Asymmetric Synthesis of cis-2,5-Disubstituted Pyrrolidine, the Core Scaffold of β3‑AR Agonists
journal contributionposted on 2013-03-15, 00:00 authored by Feng Xu, John Y. L. Chung, Jeffery C. Moore, Zhuqing Liu, Naoki Yoshikawa, R. Scott Hoerrner, Jaemoon Lee, Maksim Royzen, Ed Cleator, Andrew G. Gibson, Robert Dunn, Kevin M. Maloney, Mahbub Alam, Adrian Goodyear, Joseph Lynch, Nobuyashi Yasuda, Paul N. Devine
A practical, enantioselective synthesis of cis-2,5-disubstituted pyrrolidine is described.

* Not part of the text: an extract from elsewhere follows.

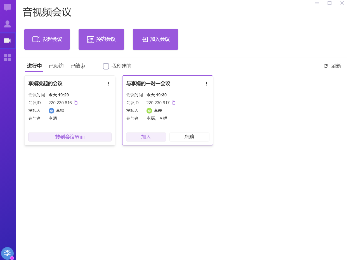
Task: Copy meeting ID 220 230 616
Action: tap(76, 103)
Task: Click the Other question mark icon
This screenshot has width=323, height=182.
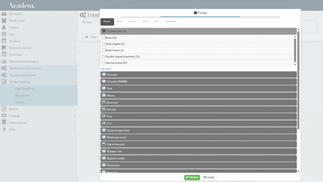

Application of an enzymatic DKR reduction of a keto ester, which is easily accessed through a novel intramolecular N→C benzoyl migration, yields syn-1,2-amino alcohol in >99% ee and >99:1 dr. Subsequent hydrogenation of cyclic imine affords the cis-pyrrolidine in high diastereoselectivity. By integrating biotechnology into organic synthesis and isolating only three intermediates over 11 steps, the core scaffold of β3-AR agonists is synthesized in 38% overall yield.